Data supplied
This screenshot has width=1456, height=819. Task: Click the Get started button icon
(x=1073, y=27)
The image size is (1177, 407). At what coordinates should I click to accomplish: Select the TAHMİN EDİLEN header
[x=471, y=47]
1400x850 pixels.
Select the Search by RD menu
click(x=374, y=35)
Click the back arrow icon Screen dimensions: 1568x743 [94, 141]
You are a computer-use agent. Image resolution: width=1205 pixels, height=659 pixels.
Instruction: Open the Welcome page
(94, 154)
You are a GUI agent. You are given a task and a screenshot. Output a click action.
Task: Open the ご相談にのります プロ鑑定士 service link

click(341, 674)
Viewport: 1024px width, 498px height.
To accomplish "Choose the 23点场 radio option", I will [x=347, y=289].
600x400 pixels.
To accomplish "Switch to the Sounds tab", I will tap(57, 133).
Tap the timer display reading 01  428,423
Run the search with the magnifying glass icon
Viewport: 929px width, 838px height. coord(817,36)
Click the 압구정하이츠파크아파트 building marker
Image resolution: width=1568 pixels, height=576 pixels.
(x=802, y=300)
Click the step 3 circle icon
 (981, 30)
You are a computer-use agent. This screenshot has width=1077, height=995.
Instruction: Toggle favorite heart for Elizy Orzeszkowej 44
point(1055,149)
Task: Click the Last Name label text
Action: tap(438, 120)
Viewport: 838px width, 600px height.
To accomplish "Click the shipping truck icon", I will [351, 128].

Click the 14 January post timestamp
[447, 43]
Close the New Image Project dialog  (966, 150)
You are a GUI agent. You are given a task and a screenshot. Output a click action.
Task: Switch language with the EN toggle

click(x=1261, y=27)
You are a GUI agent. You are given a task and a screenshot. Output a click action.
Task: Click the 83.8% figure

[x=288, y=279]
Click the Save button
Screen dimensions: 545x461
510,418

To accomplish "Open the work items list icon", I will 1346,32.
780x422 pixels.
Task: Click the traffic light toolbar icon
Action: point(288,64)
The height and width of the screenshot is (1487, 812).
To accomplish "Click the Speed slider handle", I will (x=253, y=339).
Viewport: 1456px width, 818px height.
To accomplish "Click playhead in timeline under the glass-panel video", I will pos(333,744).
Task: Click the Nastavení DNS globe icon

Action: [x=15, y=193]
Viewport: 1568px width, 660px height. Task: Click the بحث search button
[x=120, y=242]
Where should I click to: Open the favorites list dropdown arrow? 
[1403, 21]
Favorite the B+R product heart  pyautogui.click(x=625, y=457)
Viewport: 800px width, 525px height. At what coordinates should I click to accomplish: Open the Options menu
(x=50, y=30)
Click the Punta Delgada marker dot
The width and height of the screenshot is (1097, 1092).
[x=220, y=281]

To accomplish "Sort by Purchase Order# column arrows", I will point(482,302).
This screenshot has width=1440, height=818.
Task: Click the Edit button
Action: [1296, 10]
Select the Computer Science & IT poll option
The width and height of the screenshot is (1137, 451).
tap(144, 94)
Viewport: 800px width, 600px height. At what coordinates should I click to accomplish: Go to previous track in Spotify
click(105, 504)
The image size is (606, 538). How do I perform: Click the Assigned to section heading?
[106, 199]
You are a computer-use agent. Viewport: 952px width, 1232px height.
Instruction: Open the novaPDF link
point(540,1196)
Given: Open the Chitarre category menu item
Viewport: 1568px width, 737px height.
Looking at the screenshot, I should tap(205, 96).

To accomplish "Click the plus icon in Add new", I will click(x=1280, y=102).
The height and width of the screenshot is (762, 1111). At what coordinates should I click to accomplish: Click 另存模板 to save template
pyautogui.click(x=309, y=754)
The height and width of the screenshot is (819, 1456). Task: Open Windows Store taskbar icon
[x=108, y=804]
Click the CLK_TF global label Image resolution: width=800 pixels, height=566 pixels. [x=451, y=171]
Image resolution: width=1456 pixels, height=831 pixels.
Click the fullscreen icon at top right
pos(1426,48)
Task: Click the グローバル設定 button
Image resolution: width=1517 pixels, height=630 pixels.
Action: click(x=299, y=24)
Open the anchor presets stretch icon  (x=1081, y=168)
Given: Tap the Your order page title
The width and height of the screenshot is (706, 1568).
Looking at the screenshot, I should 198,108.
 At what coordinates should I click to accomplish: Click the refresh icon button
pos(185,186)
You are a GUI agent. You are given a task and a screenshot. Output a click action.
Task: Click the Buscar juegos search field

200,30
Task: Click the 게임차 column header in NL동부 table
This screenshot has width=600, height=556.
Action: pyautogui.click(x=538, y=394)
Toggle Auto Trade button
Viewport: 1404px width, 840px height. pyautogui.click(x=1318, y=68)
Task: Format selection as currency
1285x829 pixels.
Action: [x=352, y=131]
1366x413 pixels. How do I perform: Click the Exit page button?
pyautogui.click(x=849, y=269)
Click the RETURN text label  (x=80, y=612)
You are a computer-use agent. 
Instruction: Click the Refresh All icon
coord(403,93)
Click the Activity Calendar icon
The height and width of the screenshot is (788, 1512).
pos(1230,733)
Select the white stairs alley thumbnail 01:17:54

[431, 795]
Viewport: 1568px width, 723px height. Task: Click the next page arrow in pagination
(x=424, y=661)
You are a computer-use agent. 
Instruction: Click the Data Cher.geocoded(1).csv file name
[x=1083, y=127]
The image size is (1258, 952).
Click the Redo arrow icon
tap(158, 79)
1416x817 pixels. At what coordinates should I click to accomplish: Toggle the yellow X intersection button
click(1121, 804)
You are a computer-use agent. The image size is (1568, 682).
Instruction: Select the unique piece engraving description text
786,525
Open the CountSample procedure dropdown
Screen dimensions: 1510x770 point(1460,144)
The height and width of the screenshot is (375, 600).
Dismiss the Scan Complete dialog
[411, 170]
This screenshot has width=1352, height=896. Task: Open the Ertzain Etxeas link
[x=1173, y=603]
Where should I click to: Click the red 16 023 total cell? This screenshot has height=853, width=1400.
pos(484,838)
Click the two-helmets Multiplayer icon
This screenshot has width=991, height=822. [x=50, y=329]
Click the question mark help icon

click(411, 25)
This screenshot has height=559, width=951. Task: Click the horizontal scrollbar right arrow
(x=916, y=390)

Work instructions
Update the records above, changing every "GUI agent" to "screen agent". Give them again with nothing else changed.

Task output
This screenshot has width=1456, height=819. Task: Click the Get started button icon
(x=1073, y=27)
The image size is (1177, 407). At what coordinates should I click to accomplish: Select the TAHMİN EDİLEN header
[x=471, y=47]
1400x850 pixels.
Select the Search by RD menu
click(x=374, y=35)
Click the back arrow icon Screen dimensions: 1568x743 [94, 141]
You are a computer-use agent. Image resolution: width=1205 pixels, height=659 pixels.
Instruction: Open the Welcome page
(94, 154)
You are a screen agent. You are given a task and a screenshot. Output a click action.
Task: Open the ご相談にのります プロ鑑定士 service link

click(341, 674)
Viewport: 1024px width, 498px height.
To accomplish "Choose the 23点场 radio option", I will [x=347, y=289].
600x400 pixels.
To accomplish "Switch to the Sounds tab", I will tap(57, 133).
Tap the timer display reading 01  428,423
Run the search with the magnifying glass icon
Viewport: 929px width, 838px height. coord(817,36)
Click the 압구정하이츠파크아파트 building marker
Image resolution: width=1568 pixels, height=576 pixels.
(x=802, y=300)
Click the step 3 circle icon
 (981, 30)
You are a computer-use agent. This screenshot has width=1077, height=995.
Instruction: Toggle favorite heart for Elizy Orzeszkowej 44
point(1055,149)
Task: Click the Last Name label text
Action: tap(438, 120)
Viewport: 838px width, 600px height.
To accomplish "Click the shipping truck icon", I will [351, 128].

Click the 14 January post timestamp
[447, 43]
Close the New Image Project dialog  (966, 150)
You are a screen agent. You are given a task and a screenshot. Output a click action.
Task: Switch language with the EN toggle

click(x=1261, y=27)
You are a screen agent. You are given a task and a screenshot. Output a click action.
Task: Click the 83.8% figure

[x=288, y=279]
Click the Save button
Screen dimensions: 545x461
510,418

To accomplish "Open the work items list icon", I will 1346,32.
780x422 pixels.
Task: Click the traffic light toolbar icon
Action: point(288,64)
The height and width of the screenshot is (1487, 812).
To accomplish "Click the Speed slider handle", I will (x=253, y=339).
Viewport: 1456px width, 818px height.
To accomplish "Click playhead in timeline under the glass-panel video", I will pos(333,744).
Task: Click the Nastavení DNS globe icon

Action: [x=15, y=193]
Viewport: 1568px width, 660px height. Task: Click the بحث search button
[x=120, y=242]
Where should I click to: Open the favorites list dropdown arrow? 
[1403, 21]
Favorite the B+R product heart  pyautogui.click(x=625, y=457)
Viewport: 800px width, 525px height. At what coordinates should I click to accomplish: Open the Options menu
(x=50, y=30)
Click the Punta Delgada marker dot
The width and height of the screenshot is (1097, 1092).
[x=220, y=281]

To accomplish "Sort by Purchase Order# column arrows", I will point(482,302).
This screenshot has width=1440, height=818.
Task: Click the Edit button
Action: [1296, 10]
Select the Computer Science & IT poll option
The width and height of the screenshot is (1137, 451).
tap(144, 94)
Viewport: 800px width, 600px height. At what coordinates should I click to accomplish: Go to previous track in Spotify
click(105, 504)
The image size is (606, 538). How do I perform: Click the Assigned to section heading?
[106, 199]
You are a computer-use agent. Viewport: 952px width, 1232px height.
Instruction: Open the novaPDF link
point(540,1196)
Given: Open the Chitarre category menu item
Viewport: 1568px width, 737px height.
Looking at the screenshot, I should tap(205, 96).

To accomplish "Click the plus icon in Add new", I will click(x=1280, y=102).
The height and width of the screenshot is (762, 1111). At what coordinates should I click to accomplish: Click 另存模板 to save template
pyautogui.click(x=309, y=754)
The height and width of the screenshot is (819, 1456). Task: Open Windows Store taskbar icon
[x=108, y=804]
Click the CLK_TF global label Image resolution: width=800 pixels, height=566 pixels. [x=451, y=171]
Image resolution: width=1456 pixels, height=831 pixels.
Click the fullscreen icon at top right
pos(1426,48)
Task: Click the グローバル設定 button
Image resolution: width=1517 pixels, height=630 pixels.
Action: click(x=299, y=24)
Open the anchor presets stretch icon  (x=1081, y=168)
Given: Tap the Your order page title
The width and height of the screenshot is (706, 1568).
Looking at the screenshot, I should 198,108.
 At what coordinates should I click to accomplish: Click the refresh icon button
pos(185,186)
You are a screen agent. You are given a task and a screenshot. Output a click action.
Task: Click the Buscar juegos search field

200,30
Task: Click the 게임차 column header in NL동부 table
This screenshot has width=600, height=556.
Action: pyautogui.click(x=538, y=394)
Toggle Auto Trade button
Viewport: 1404px width, 840px height. pyautogui.click(x=1318, y=68)
Task: Format selection as currency
1285x829 pixels.
Action: [x=352, y=131]
1366x413 pixels. How do I perform: Click the Exit page button?
pyautogui.click(x=849, y=269)
Click the RETURN text label  (x=80, y=612)
You are a computer-use agent. 
Instruction: Click the Refresh All icon
coord(403,93)
Click the Activity Calendar icon
The height and width of the screenshot is (788, 1512).
pos(1230,733)
Select the white stairs alley thumbnail 01:17:54

[431, 795]
Viewport: 1568px width, 723px height. Task: Click the next page arrow in pagination
(x=424, y=661)
You are a computer-use agent. 
Instruction: Click the Data Cher.geocoded(1).csv file name
[x=1083, y=127]
The image size is (1258, 952).
Click the Redo arrow icon
tap(158, 79)
1416x817 pixels. At what coordinates should I click to accomplish: Toggle the yellow X intersection button
click(1121, 804)
You are a computer-use agent. The image size is (1568, 682).
Instruction: Select the unique piece engraving description text
786,525
Open the CountSample procedure dropdown
Screen dimensions: 1510x770 point(1460,144)
The height and width of the screenshot is (375, 600).
Dismiss the Scan Complete dialog
[411, 170]
This screenshot has width=1352, height=896. Task: Open the Ertzain Etxeas link
[x=1173, y=603]
Where should I click to: Click the red 16 023 total cell? This screenshot has height=853, width=1400.
pos(484,838)
Click the two-helmets Multiplayer icon
This screenshot has width=991, height=822. [x=50, y=329]
Click the question mark help icon

click(411, 25)
This screenshot has height=559, width=951. Task: Click the horizontal scrollbar right arrow
(x=916, y=390)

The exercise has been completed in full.